No era extraño que Delia hiciera esas cosas. Una mujer divertida, alegre. Era
de esperarse. Sin embargo, la razón era otra. Cambiaba de mensaje por que en el
minuto y medio que duraba la grabación, le contaba a su hijo menor los últimos
acontecimientos familiares. Así se comunicaban. Ella dejaba que el teléfono
sonará y atendía como siempre a las cinco de la tarde. Hola… Hola… y él del otro lado, cortaba.
No
estaba segura si él sabía que ella estaba al tanto de sus llamadas semanales.

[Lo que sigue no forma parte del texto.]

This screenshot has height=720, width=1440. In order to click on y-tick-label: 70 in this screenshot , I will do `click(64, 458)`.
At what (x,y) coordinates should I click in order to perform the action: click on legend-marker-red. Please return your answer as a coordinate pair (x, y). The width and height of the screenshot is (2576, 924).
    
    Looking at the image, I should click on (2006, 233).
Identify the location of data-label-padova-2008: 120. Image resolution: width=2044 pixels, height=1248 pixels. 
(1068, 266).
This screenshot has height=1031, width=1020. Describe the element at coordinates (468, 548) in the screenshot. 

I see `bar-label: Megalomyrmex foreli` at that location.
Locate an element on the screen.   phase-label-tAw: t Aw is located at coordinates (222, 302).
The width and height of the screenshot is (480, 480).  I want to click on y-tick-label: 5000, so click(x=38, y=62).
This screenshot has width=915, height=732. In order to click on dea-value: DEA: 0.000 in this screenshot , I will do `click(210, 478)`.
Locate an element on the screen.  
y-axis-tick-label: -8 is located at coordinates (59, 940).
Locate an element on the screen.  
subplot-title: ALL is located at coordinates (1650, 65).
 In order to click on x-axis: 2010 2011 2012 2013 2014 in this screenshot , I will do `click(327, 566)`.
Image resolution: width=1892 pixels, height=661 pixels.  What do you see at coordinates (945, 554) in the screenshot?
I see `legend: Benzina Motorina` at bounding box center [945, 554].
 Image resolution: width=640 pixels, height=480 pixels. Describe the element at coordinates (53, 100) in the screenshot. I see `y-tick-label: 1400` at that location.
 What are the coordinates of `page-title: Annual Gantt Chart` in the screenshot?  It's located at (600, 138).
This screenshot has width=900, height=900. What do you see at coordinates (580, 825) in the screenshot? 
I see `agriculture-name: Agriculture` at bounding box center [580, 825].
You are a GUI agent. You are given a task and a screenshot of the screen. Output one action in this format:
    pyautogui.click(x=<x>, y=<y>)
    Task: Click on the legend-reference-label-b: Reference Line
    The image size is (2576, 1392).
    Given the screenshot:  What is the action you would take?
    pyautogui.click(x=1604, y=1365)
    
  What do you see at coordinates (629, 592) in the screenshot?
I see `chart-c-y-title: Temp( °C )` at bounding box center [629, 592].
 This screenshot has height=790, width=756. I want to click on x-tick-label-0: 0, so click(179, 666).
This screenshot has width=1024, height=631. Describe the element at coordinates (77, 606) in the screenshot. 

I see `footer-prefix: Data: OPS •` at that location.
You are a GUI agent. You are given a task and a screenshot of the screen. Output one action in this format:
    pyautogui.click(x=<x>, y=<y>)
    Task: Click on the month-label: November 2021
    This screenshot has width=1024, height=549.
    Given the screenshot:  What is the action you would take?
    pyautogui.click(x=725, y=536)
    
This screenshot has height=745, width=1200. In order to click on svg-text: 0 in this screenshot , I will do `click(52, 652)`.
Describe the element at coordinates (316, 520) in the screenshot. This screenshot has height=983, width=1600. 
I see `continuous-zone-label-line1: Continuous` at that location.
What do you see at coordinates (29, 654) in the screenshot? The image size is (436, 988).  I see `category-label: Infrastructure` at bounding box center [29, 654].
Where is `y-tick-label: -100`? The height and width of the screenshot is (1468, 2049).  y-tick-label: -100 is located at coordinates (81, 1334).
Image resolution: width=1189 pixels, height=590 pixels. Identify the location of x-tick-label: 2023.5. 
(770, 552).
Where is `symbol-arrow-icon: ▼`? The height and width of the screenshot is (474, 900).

Jamás se lo mencionó a nadie. Ni siquiera a Juan, quien era el único que más o
menos estaba al tanto de la situación de su hermano. No se hablaba de él hacía
mucho tiempo. Aunque todos sabían dónde estaba y cuando saldría, los años
pasaban como si el más chico de los Morales no existiera. Su recuerdo era un
fantasma que habitaba en las fotos del living y nada más. No había nada más de
él. Aquella foto había permanecido allí, por insistencia de su madre. Su padre
ordenó tirar todo y borrar de su vocabulario su nombre y todo lo que se refería
a él. “Dejo de ser mi hijo, dejo de pertenecer a esta familia”, dijo. Y jamás
nadie le retrucó.
***
Cada
viernes utilizaba los últimos quince minutos de su salida diaria para llamar a
su casa y oír la voz de su madre. Oírla lo hacía sentirse bien, y le daba
fuerzas para afrontar la semana. Ella, del otro lado, dejaba el teléfono sonar
y sabía que él estaba del otro lado. Le hubiese gustado que no cortara cada vez
que ella atendía, pero la vida y las decisiones los habían puesto en aquel
lugar. Tal vez, algún día todo cambie.